Our Work in Wales: UWC Atlantic

Atlantic Pacific began at Atlantic College, which itself has a heritage of boating building, water-based sports and a student-led water rescue service. As students of the college for over 60 years will attest, it is truly a special place, holding a spot in Atlantic Pacific’s heart, our history, and our mission.

During the semester, Atlantic Pacific runs an extracurricular activity with the college students on a weekly basis, and out of term time we run our exclusive Summer School and other programs from the college campus. Our first workshop is based at the college and we owe many of our innovations and ideas to the generations of dedicated students who work there.

Opened in 1962, UWC Atlantic is the founding college of 18 different schools and colleges across the globe that make up the United World College movement. Together they deliver a transformational education to over 9,500 students ages 16 to 18 each year.

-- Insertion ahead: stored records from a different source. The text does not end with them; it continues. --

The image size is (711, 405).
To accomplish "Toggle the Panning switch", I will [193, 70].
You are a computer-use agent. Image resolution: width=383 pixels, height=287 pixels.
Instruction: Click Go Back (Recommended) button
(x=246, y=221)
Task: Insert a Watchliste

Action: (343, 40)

Atlantic Pacific at Atlantic College

A UWC education at Atlantic College aims to inspire a sense of personal initiative and integrity in young people, leading to a lifelong commitment of social engagement and towards building a peaceful and sustainable world. Atlantic College works towards these aims by offering a rigorous curriculum based as much in extra-curricular activities as academics.

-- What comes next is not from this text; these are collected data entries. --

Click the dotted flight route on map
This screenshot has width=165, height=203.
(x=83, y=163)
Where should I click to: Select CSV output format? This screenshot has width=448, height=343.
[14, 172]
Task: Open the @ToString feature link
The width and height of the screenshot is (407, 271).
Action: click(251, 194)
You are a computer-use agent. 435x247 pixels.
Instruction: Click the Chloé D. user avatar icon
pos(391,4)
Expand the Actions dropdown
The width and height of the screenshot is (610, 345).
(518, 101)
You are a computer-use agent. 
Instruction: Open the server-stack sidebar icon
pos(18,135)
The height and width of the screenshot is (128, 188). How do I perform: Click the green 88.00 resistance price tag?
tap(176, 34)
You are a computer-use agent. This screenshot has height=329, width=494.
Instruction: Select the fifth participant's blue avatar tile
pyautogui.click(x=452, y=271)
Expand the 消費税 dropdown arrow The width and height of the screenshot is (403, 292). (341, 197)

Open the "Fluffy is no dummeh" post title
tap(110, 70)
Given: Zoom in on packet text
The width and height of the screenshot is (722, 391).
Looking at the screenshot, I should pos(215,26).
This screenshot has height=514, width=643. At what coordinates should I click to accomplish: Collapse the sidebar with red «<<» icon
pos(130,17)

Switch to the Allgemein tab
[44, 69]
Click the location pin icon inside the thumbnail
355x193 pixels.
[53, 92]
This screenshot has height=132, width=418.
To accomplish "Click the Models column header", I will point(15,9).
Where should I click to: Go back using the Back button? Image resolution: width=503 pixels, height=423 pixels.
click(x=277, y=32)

Atlantic Pacific has been part of these extracurriculars even before we were consolidated as an organisation, and we are honoured to have been officially operating as an activity for several years now.

Every term, Atlantic Pacific runs an activity with 25-35 students. This activity runs on a weekly basis throughout the semester, and also includes two Project Weeks, where the students spend one full week working together on a dedicated project.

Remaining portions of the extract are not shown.